Efrîn’de 7 ayda 13 kişi katledildi, 208 kişi kaçırıldı

Efrîn-Suriye İnsan Hakları Örgütü, işgalci Türk devleti ve çetelerinin yıl başından bu yana Efrîn’de 13 kişiyi katlettiğini, 208 kişiyi kaçırdığını, 17 bin ağacın da kesildiğini açıkladı.

Efrîn-Suriye İnsan Hakları Örgütü üyeleri, Efrînlilerin barındığı Şehba’daki Serdem Kampı’nda bir araya gelerek Türk devletinin işgal ettiği Efrîn’de 7 ayda işlediği suçlara ilişkin bir açıklama yaptı. Açıklamaya Efrîn ve Şehba kantonlarındaki avukatlar ile Serdem Kampı’nda yaşayanlar da katıldı.

Açıklamayı İnsan Hakları Örgütü Sözcüsü Mihemed Ebdo okudu. Türk devletinin Efrîn bölgesindeki demografik yapıyı değiştirme politikasını sürdürdüğünü belirten Ebdo,  “İşgalci Türk devleti, bölgede katliam, insan kaçırma, şiddet, fidye, halkın mal ve mülküne el koymanın yanı sıra el koyduğu malzemelerin tekrar pazarda satılması ve doğa kırımı gibi işlediği suçlarla insan haklarını ihlal ediyor” dedi.

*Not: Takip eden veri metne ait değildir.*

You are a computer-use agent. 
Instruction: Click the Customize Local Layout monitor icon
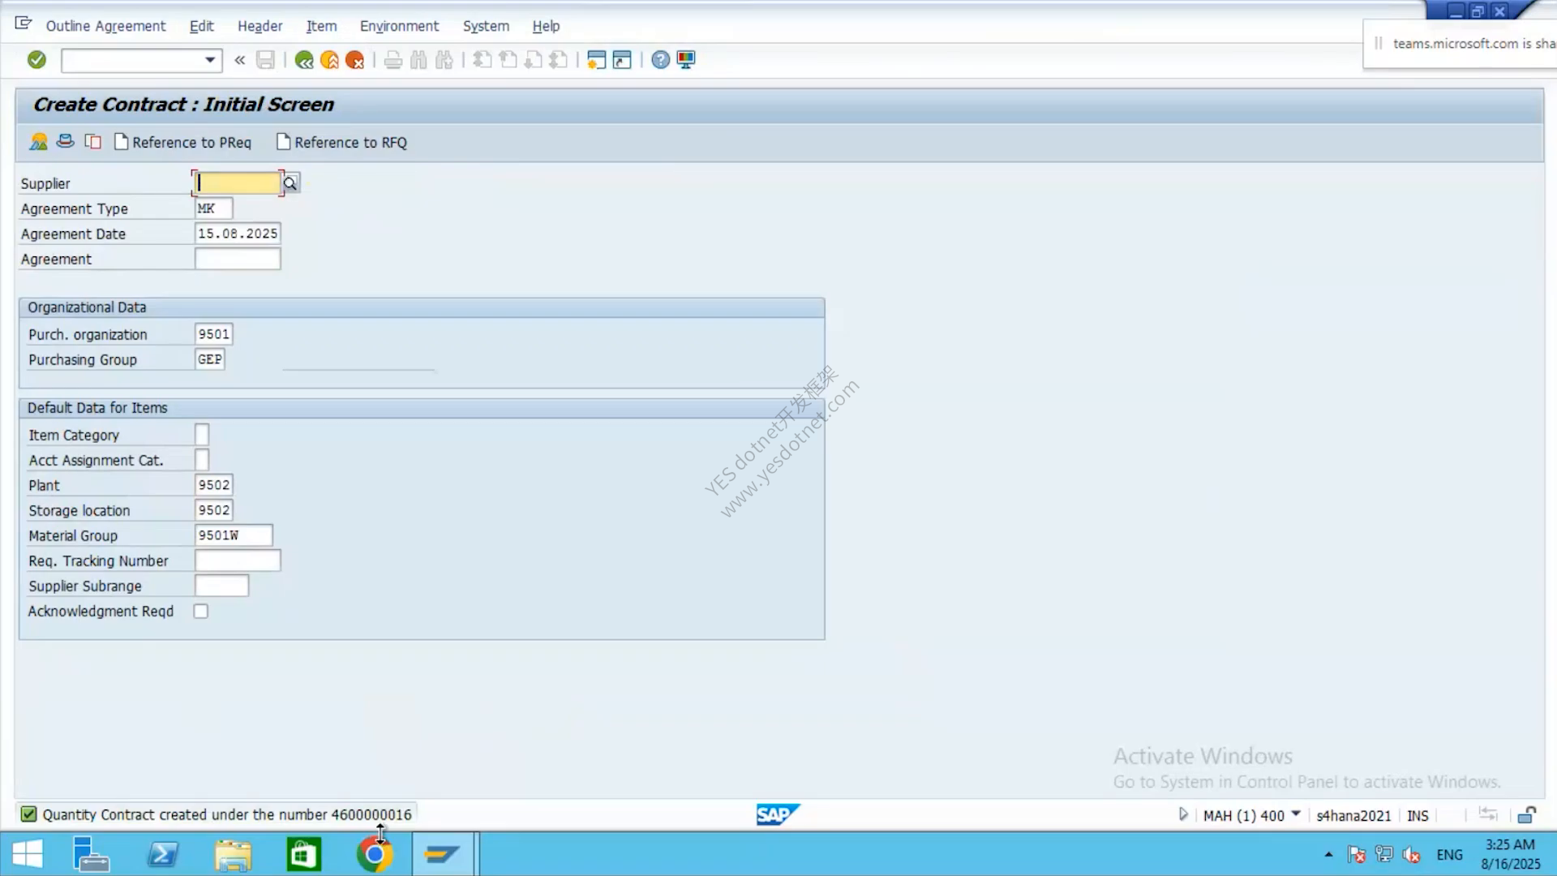pos(686,60)
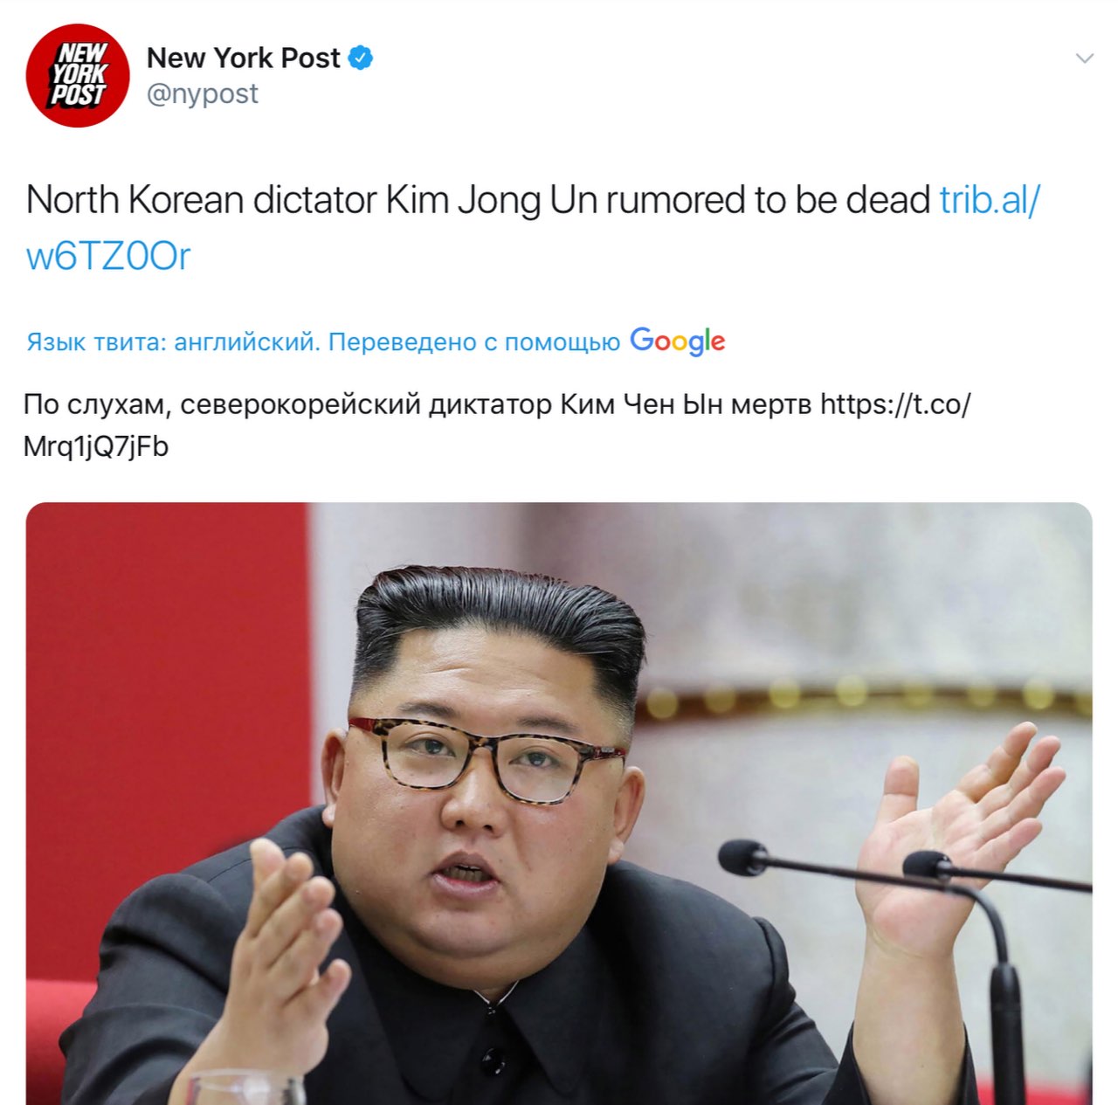
Task: Open the attached tweet photo
Action: [559, 804]
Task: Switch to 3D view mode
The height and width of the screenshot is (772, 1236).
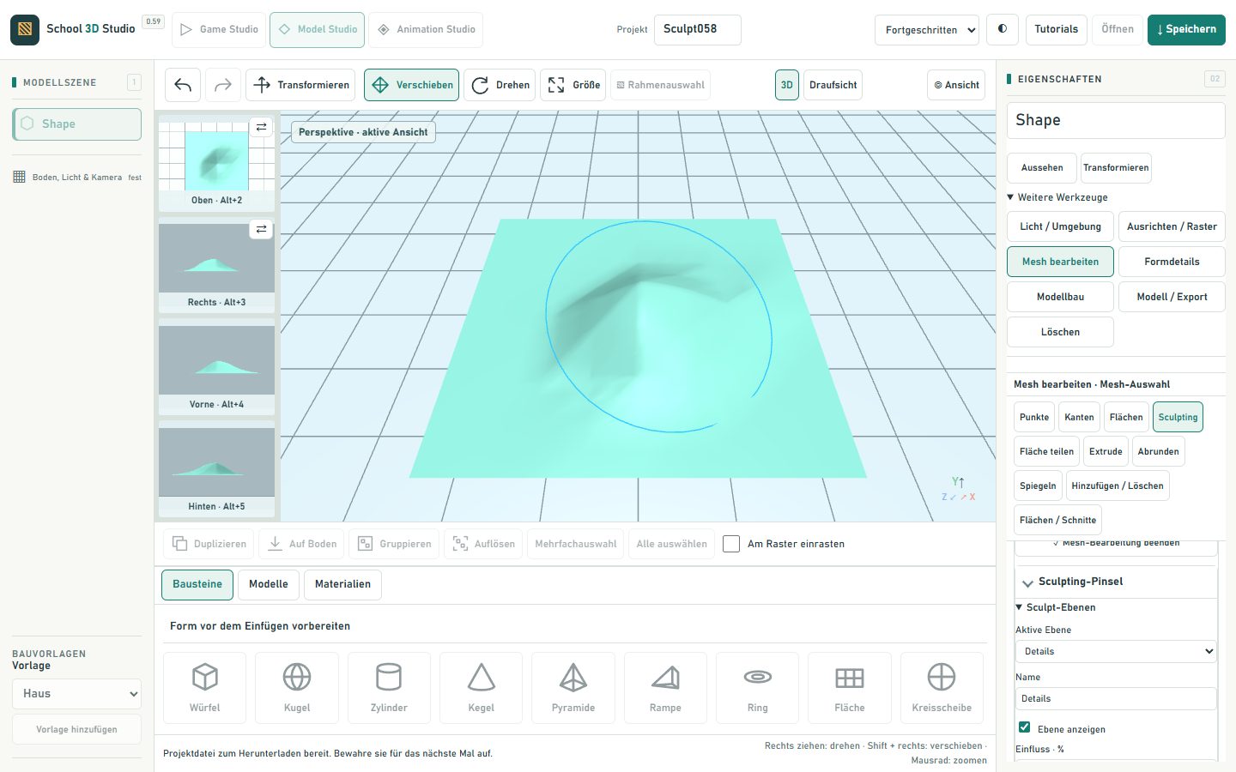Action: [786, 85]
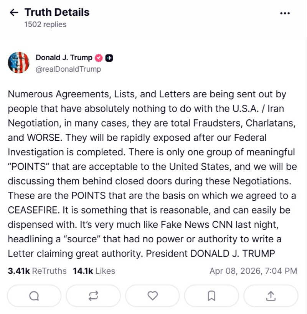Image resolution: width=307 pixels, height=314 pixels.
Task: Click the Truth Details page title
Action: coord(57,12)
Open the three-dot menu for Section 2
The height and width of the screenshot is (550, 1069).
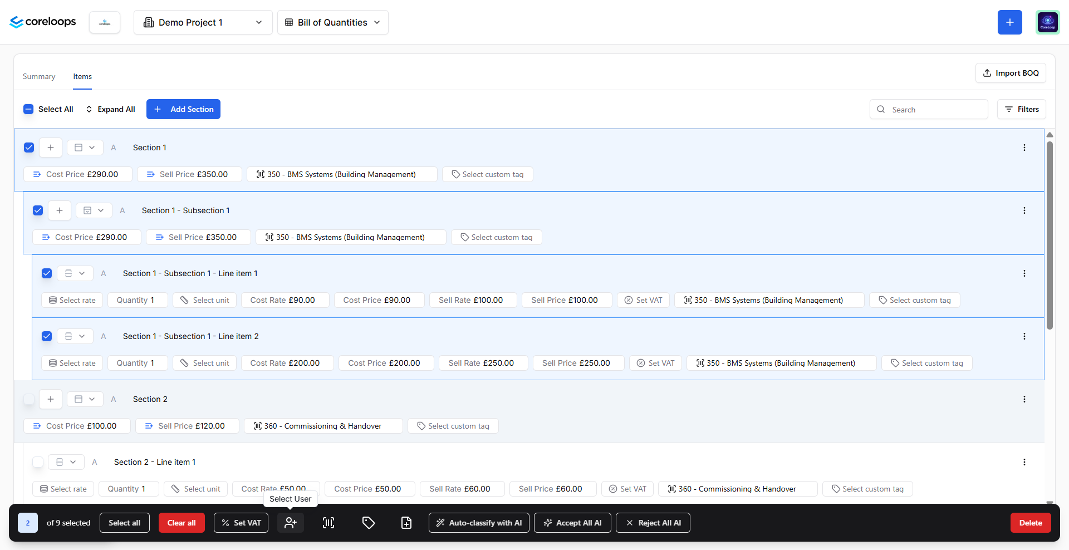click(1024, 399)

Mihemed Ebdo, 2023 yılının başından bu yana yaşanan hak ihlalleri ve suçlara dair bilançoyu ise şöyle sıraladı:

*Aralarında 24 kadın ve tecavüze uğrayan bir çocuğun da bulunduğu 208 yurttaş kaçırıldı.

* 3’ü kadın olmak üzere 13 kişi katledildi.

* 16 binden fazla ağaç kesilirken, binden fazla ağaç kökünden söküldü ve 70 hektardan fazla arazi yakıldı.

* UNESCO dünya mirası listelerinde yer alan Eyn Dara, Nebî Horî, Şikefta Duderî, Gora Marmaron gibi tarihi mekanların ve sit alanlarının büyük bir kısmını yıktı. Tarihi eserler yağmalanarak dünya karaborsalarında satıldı.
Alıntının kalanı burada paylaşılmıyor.